Scan the listing beneath this sentence. Report each line with the word "button".

=== Section Start ===

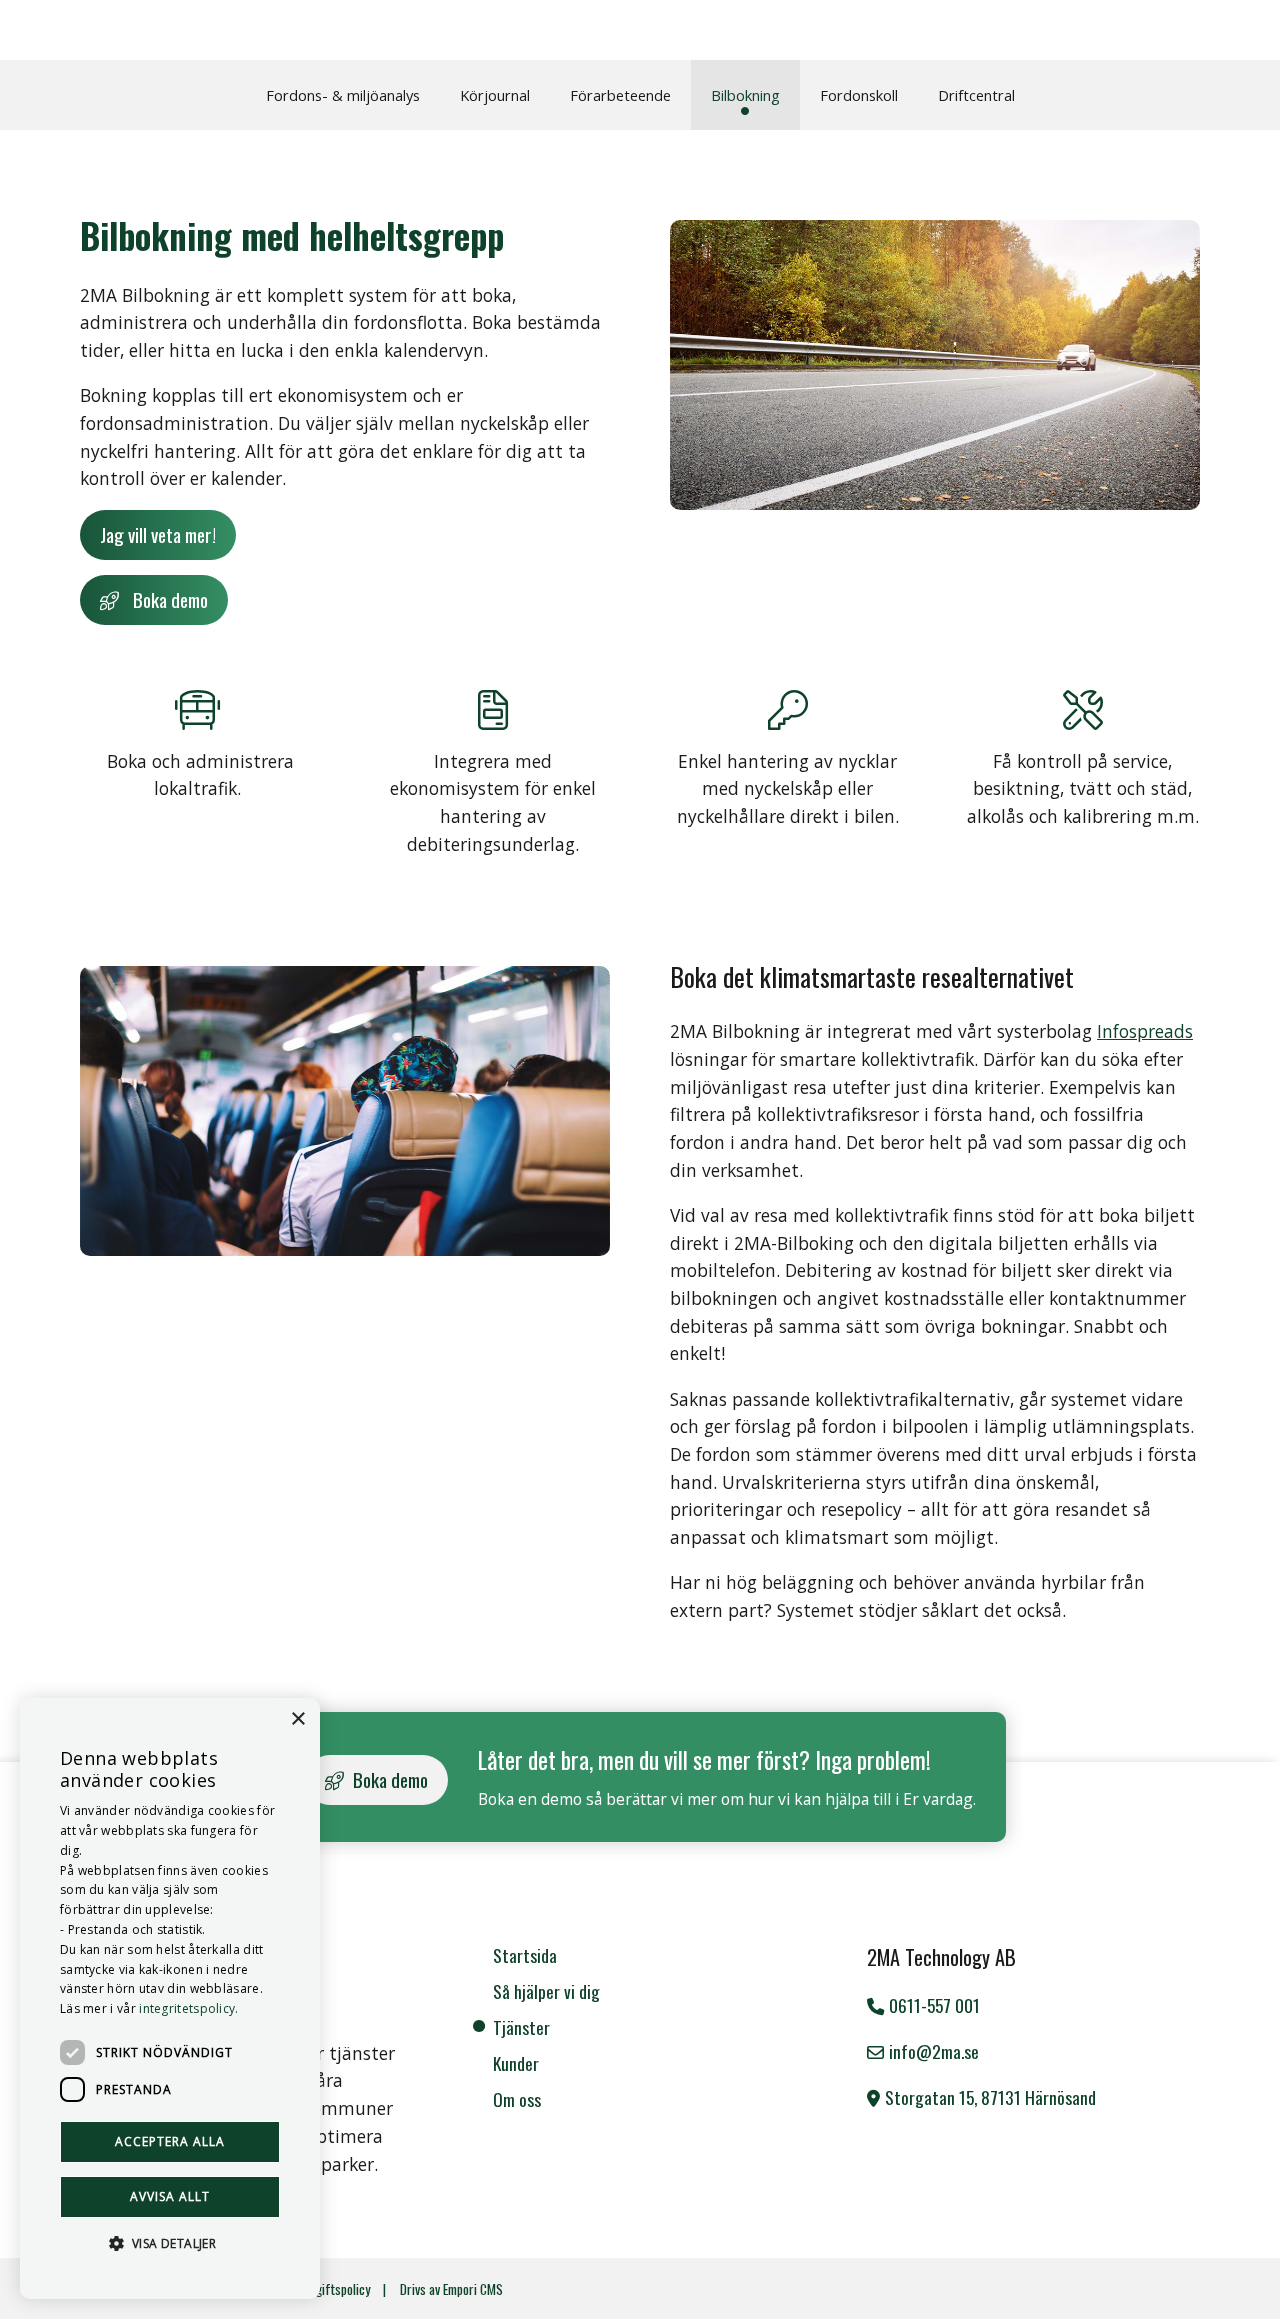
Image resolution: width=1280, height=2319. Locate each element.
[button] (170, 2242)
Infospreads (1145, 1031)
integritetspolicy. (188, 2008)
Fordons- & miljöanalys (343, 95)
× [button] (297, 1719)
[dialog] (170, 1998)
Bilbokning (745, 95)
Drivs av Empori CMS (451, 2288)
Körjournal (495, 95)
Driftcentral (976, 95)
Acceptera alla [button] (170, 2141)
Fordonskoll (859, 95)
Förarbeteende (620, 95)
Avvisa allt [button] (170, 2196)
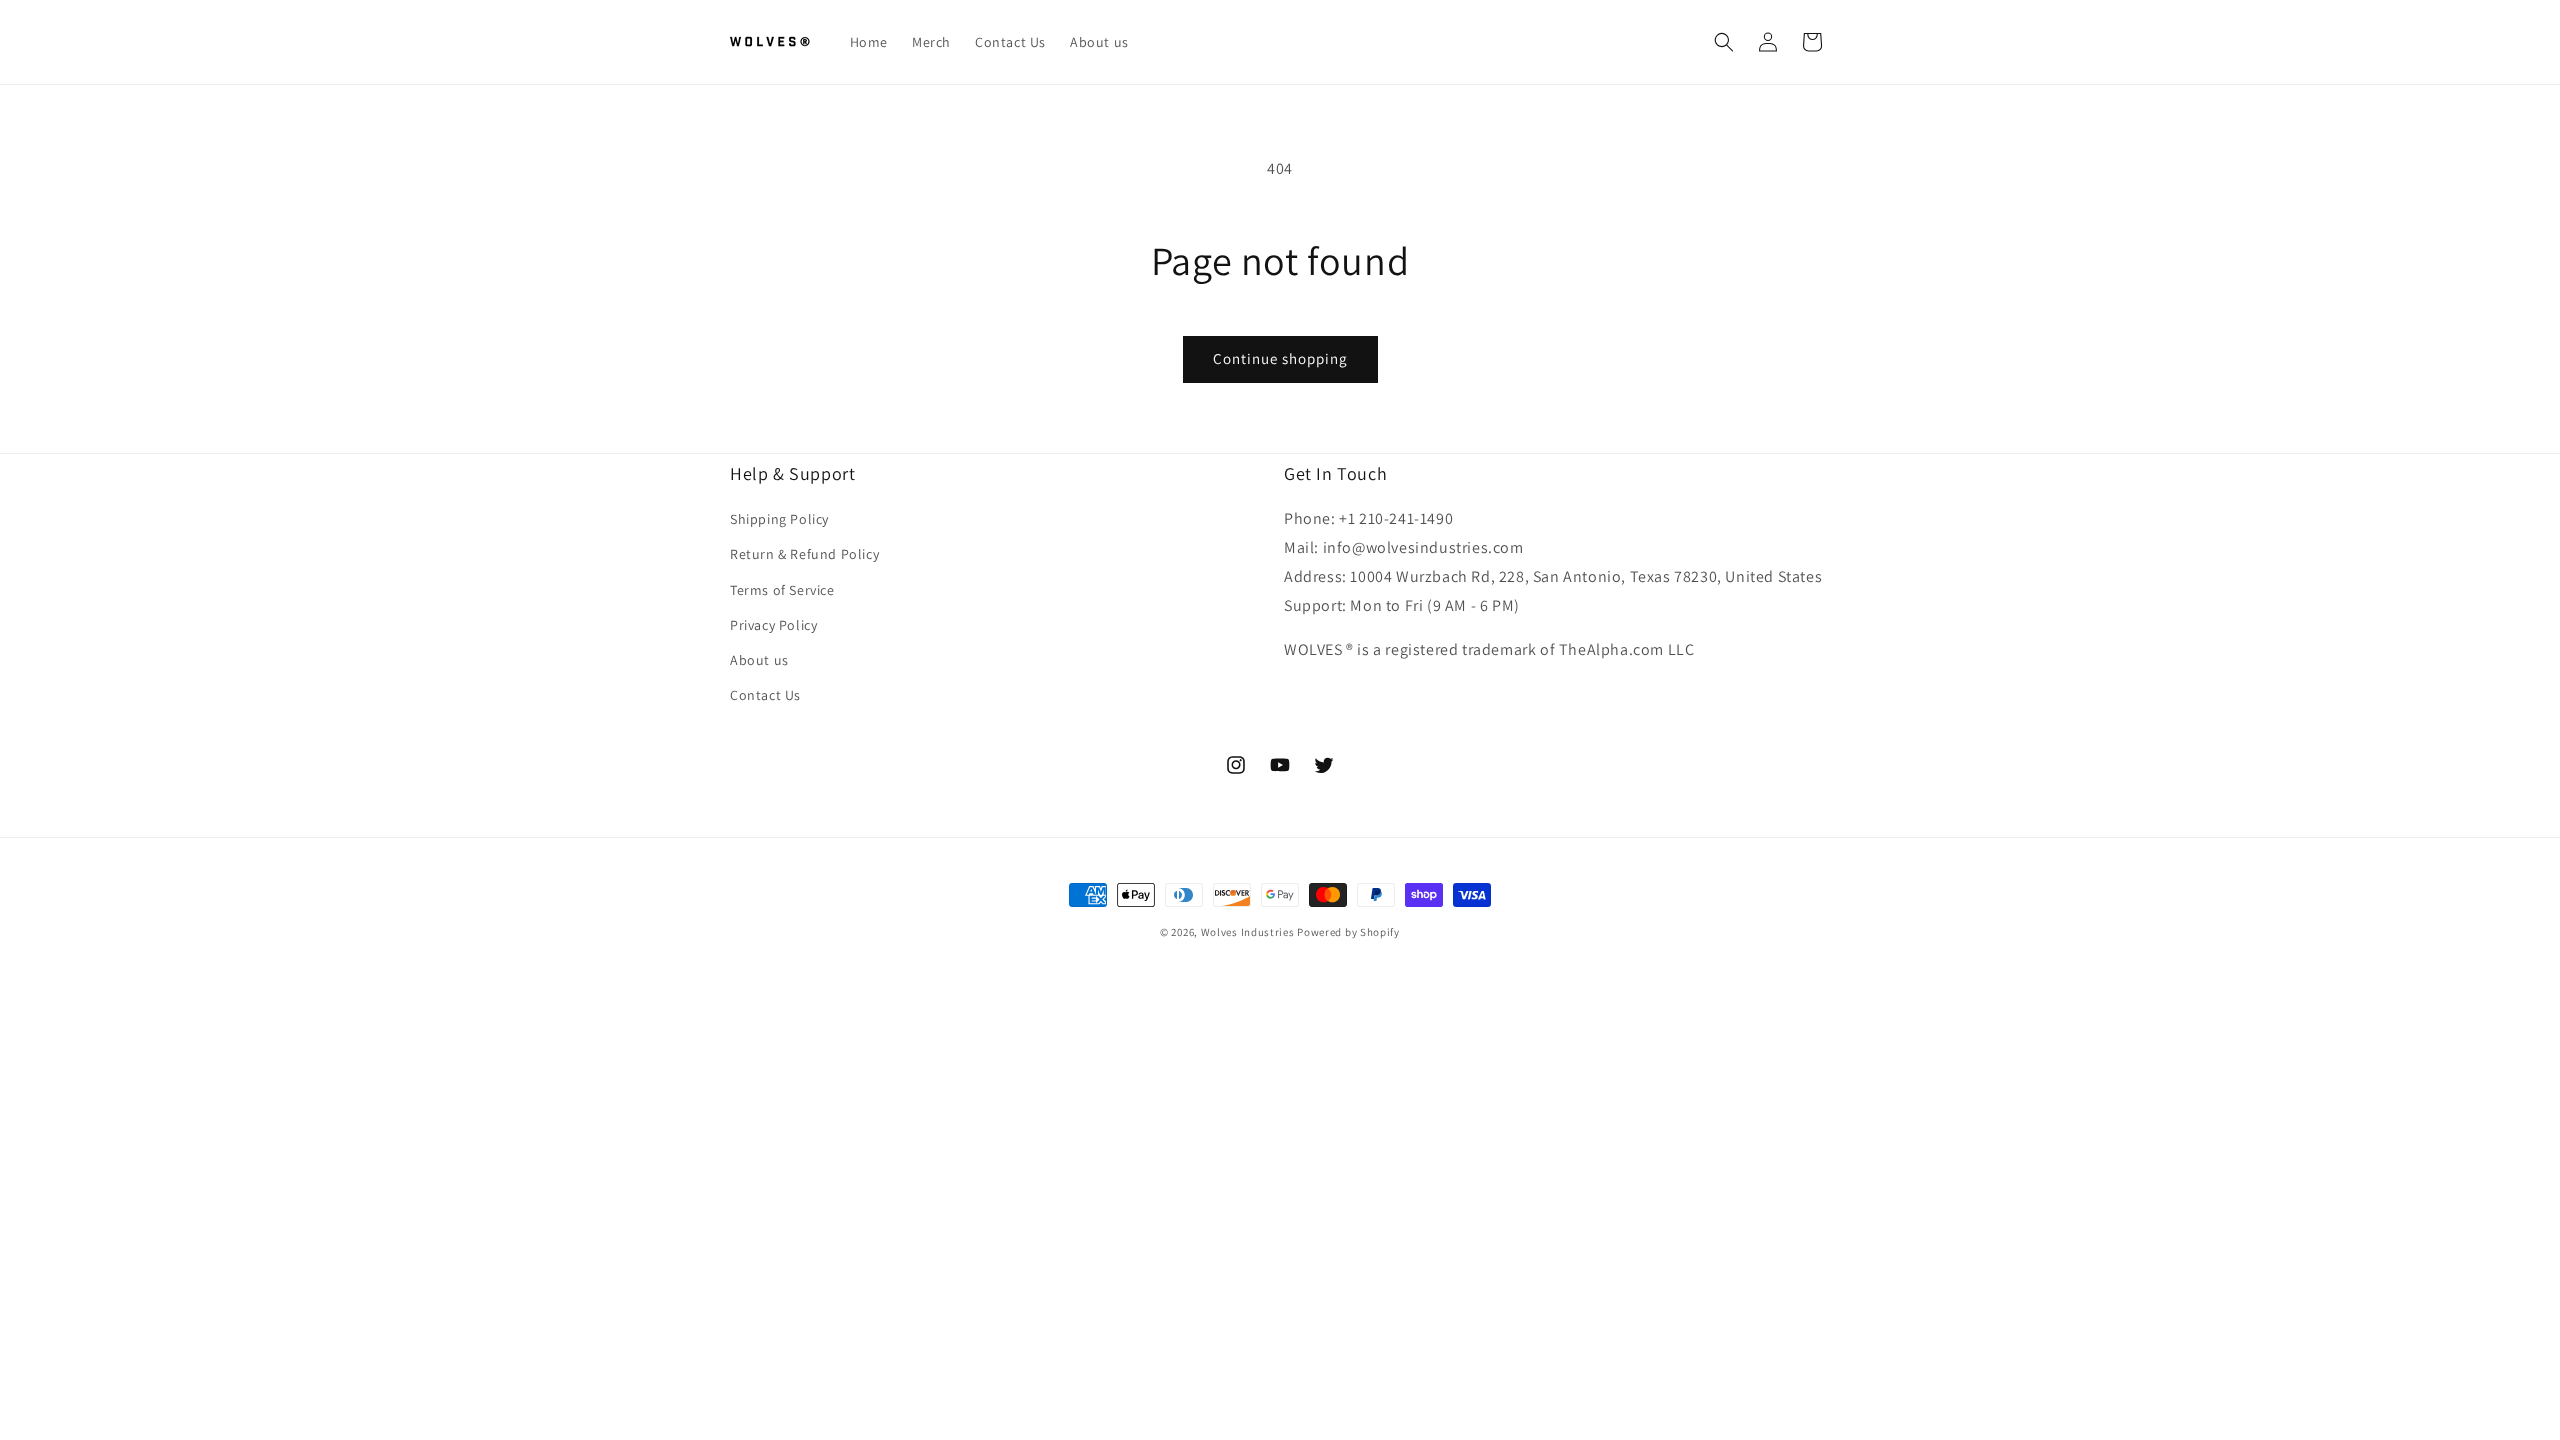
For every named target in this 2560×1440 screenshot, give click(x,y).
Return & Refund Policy (804, 554)
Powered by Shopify (1348, 932)
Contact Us (765, 695)
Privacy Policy (773, 625)
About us (759, 660)
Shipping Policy (779, 519)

=== Section End ===

■ Written response
[button] (170, 2242)
× [button] (297, 1719)
Acceptera alla [button] (170, 2141)
Avvisa allt [button] (170, 2196)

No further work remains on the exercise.